Safeguarding the rule of legislation throughout the EU itself
Lastly, Advocate Basic Emiliou has accurately framed the query within the following elementary phrases:
“[H]ow competences are distributed between the Member States and the European Union is a query of a constitutional nature, which (…) is important to a European Union primarily based on the rule of legislation” (para 36 of the AG opinion).
The rule of legislation precept has been on the forefront of debate in mild of dangers rising in some Member States. The Courtroom of Justice has been notably energetic in addressing the disaster, taking up the function of guarantor of the values of the EU.

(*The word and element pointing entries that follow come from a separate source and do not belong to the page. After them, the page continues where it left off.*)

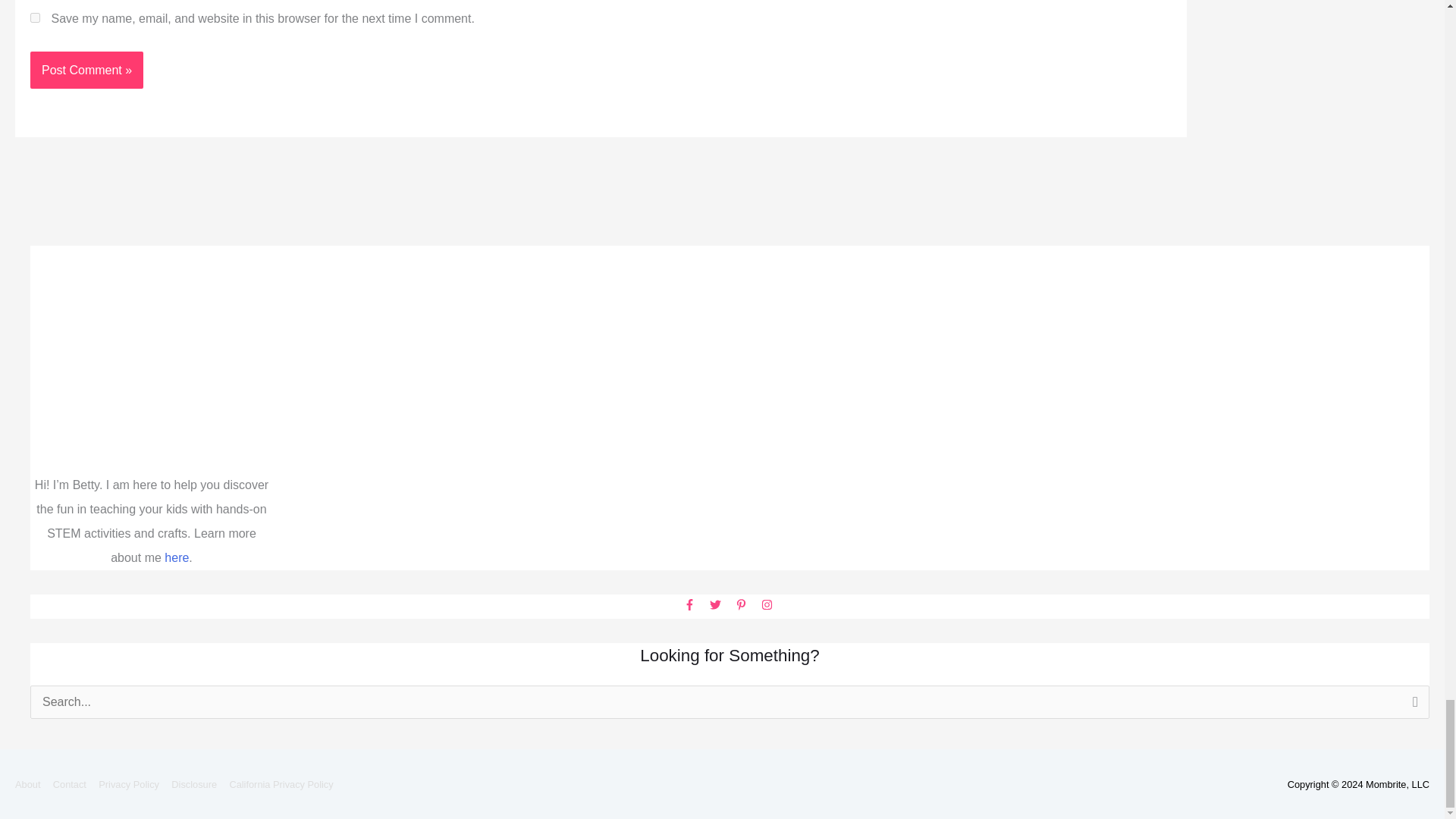
Search (1411, 706)
here (176, 557)
yes (35, 17)
Search (1411, 706)
Given the description of an element on the screen output the (x, y) to click on. 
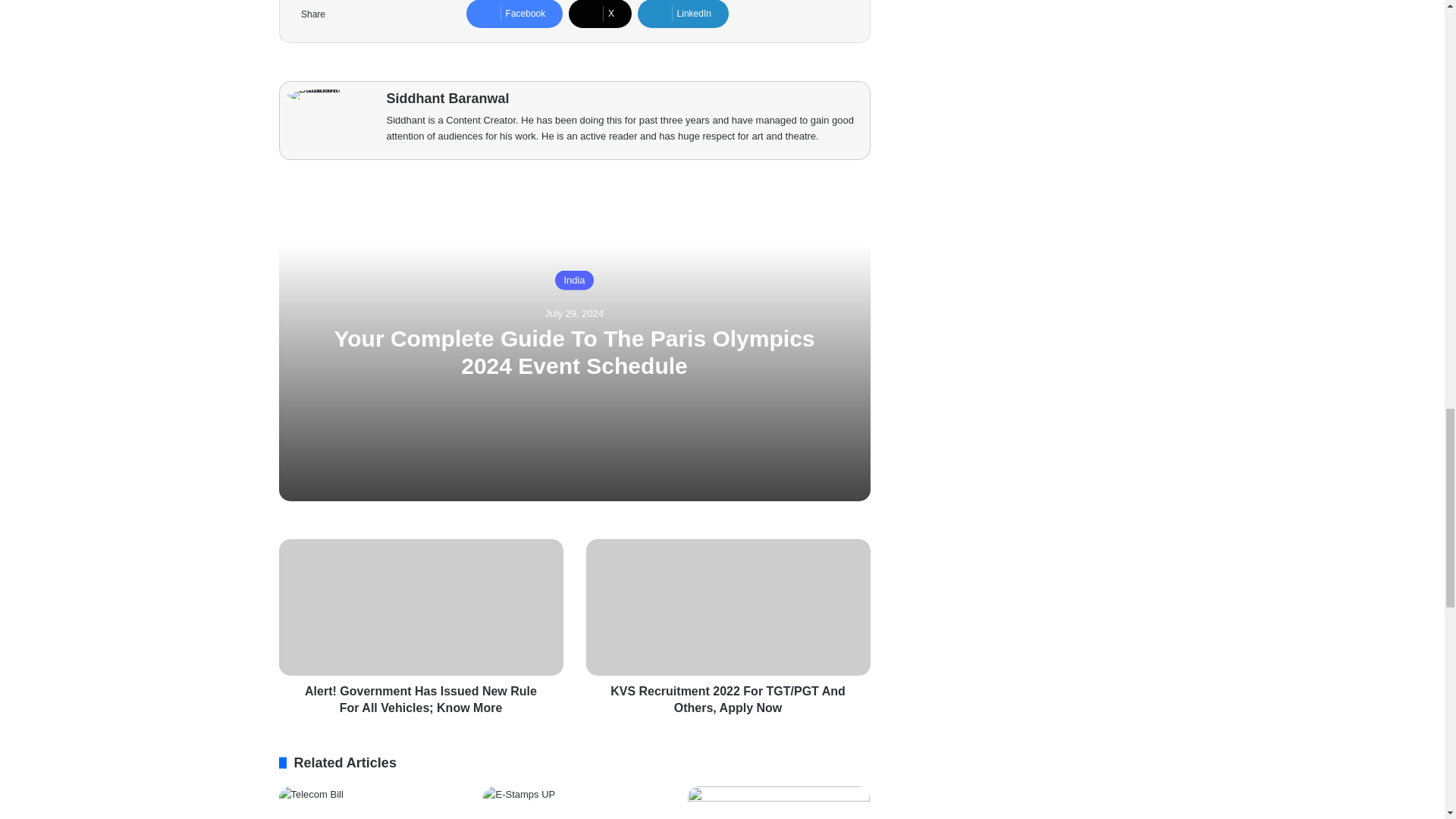
Facebook (514, 13)
Given the description of an element on the screen output the (x, y) to click on. 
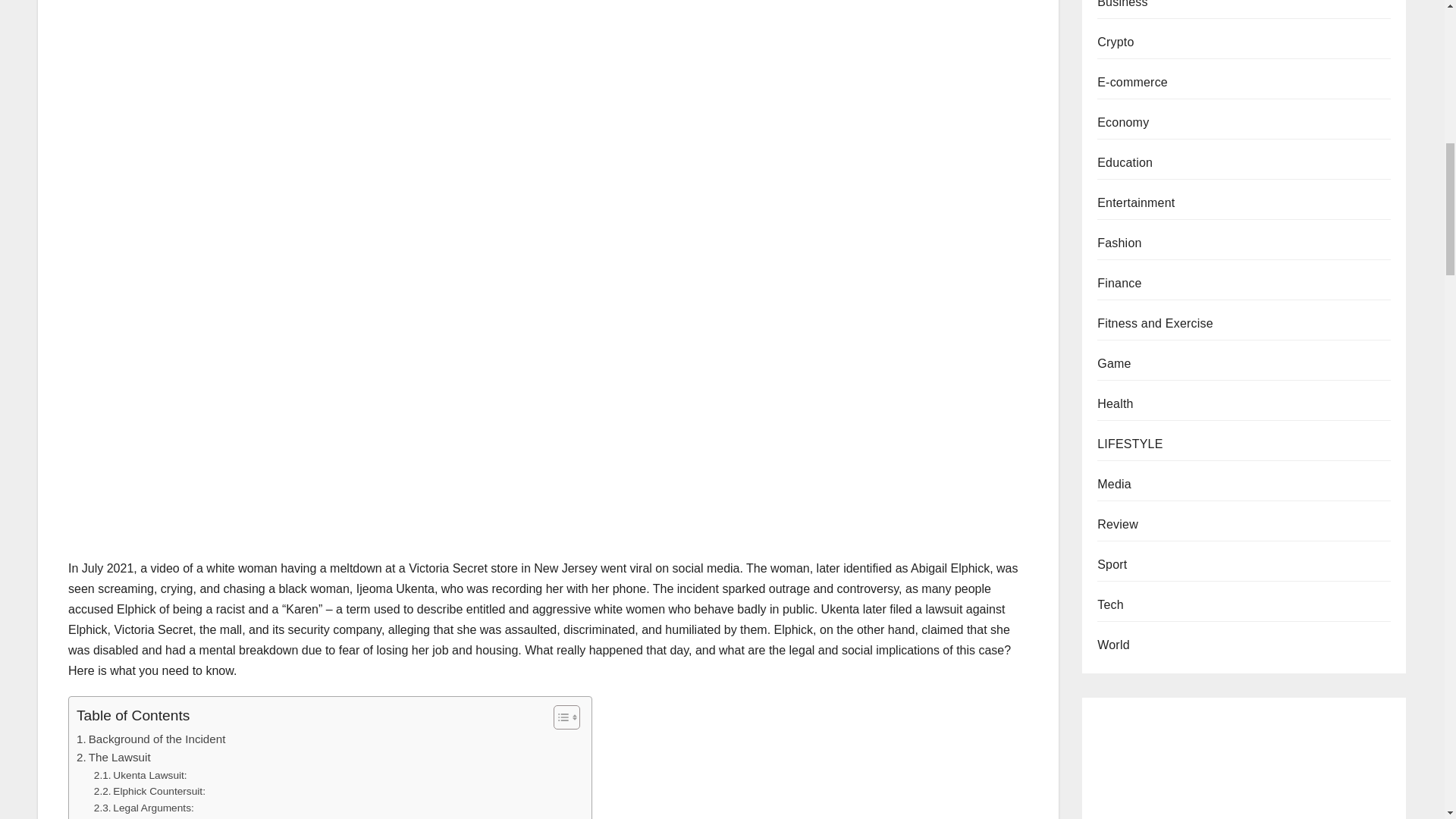
Broader Implications (135, 817)
Legal Arguments: (143, 808)
The Lawsuit (114, 757)
Background of the Incident (151, 739)
Legal Arguments: (143, 808)
Ukenta Lawsuit: (140, 775)
Elphick Countersuit: (149, 791)
Broader Implications (135, 817)
Elphick Countersuit: (149, 791)
Ukenta Lawsuit: (140, 775)
The Lawsuit (114, 757)
Background of the Incident (151, 739)
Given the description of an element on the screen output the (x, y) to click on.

It can be crucial to not overlook, although, that the rule of legislation just isn’t addressed solely to Member States. Moderately, the rule of legislation is expressly recognised in Article 2 TEU as a founding and binding worth of the Union itself. Moreover, legality is extensively understood as a core dimension of the rule of legislation, insofar because it requires public energy to be exercised solely on the idea of and throughout the limits of legislation. From this attitude, the precept of conferral could actually be thought of a selected expression of the precept of legality within the EU constitutional order.
Conclusion
None of what has been stated is supposed to disregard the necessity for a social coverage and the elemental rights of employees. These are, after all, essential substantive dimensions of the rule of legislation precept. But when one is to take the division of competences critically, the conclusion would then be {that a} political resolution from Member States is important for that objective, to ensure that the social coverage to be totally full.